Organization-backed collaboration, members, teams, invitations, and settings.

API and integrations

Machine access with API keys and starter read-only API routes.

Application

Application shell, localization, OAuth, runtime security, caching, and settings UI.

Documentation and development

How to keep public docs, OpenSpec, E2E tests, and feature slices aligned.

History

Published releases and weekly user-visible change summaries.

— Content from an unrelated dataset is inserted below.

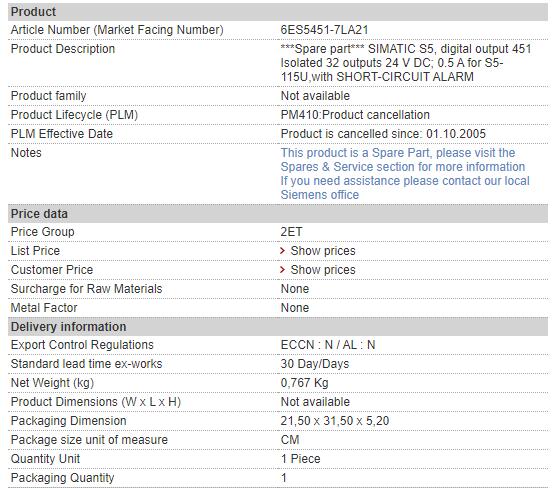
Task: Click the Siemens office assistance link
Action: coord(405,188)
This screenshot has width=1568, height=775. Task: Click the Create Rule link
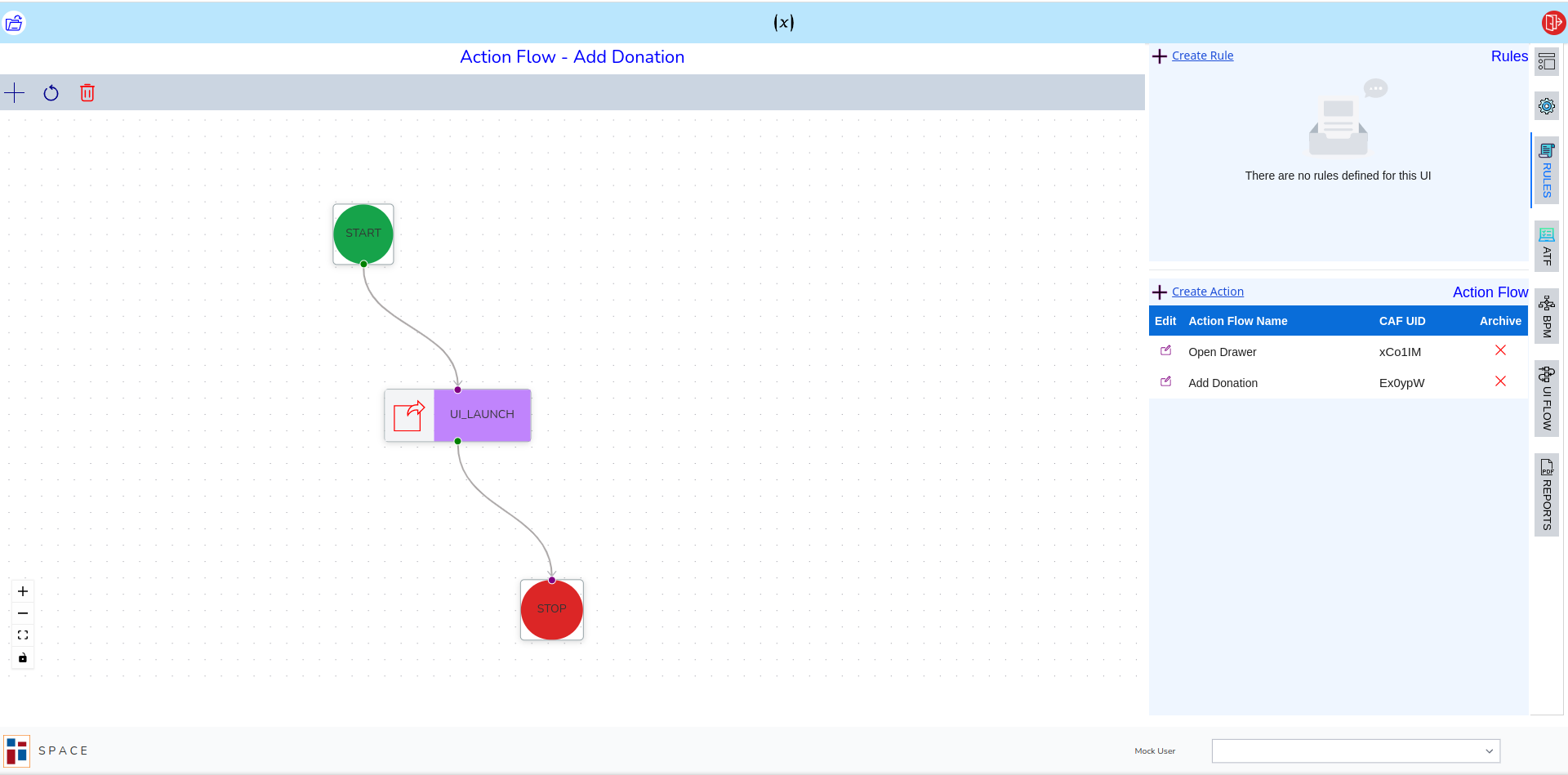[x=1202, y=56]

What the template includes

  • Application foundation: Next.js App Router, React, TypeScript, Tailwind CSS v4, shadcn/ui, server actions, settings shell, and feature-sliced structure.
  • Accounts and auth: Better Auth, configured-only OAuth providers, account settings, connected accounts, sessions, local automation auth, and protected routes.
  • Workspaces: Better Auth Organization-backed workspaces, /w/:organizationKey/... routes, settings, users, roles, teams, invitations, allowed email domains, and zero-workspace onboarding.
  • API access: personal and workspace API keys, one-time secret reveal, permissions, expiration, rate limits, and starter read-only /api/v1 routes.
  • Localization: next-intl infrastructure, English and Russian messages, localized metadata, and localized documentation content with canonical URLs.
  • Quality workflow: OpenSpec requirements, Jest, Playwright E2E, shared automation helpers, public documentation updates, releases, and weekly change notes.
Documentation localization

Documentation pages can have .en.md and .ru.md variants. The route stays canonical; the documents system chooses the variant that matches the configured UI locale and shows a language marker only when fallback content is used.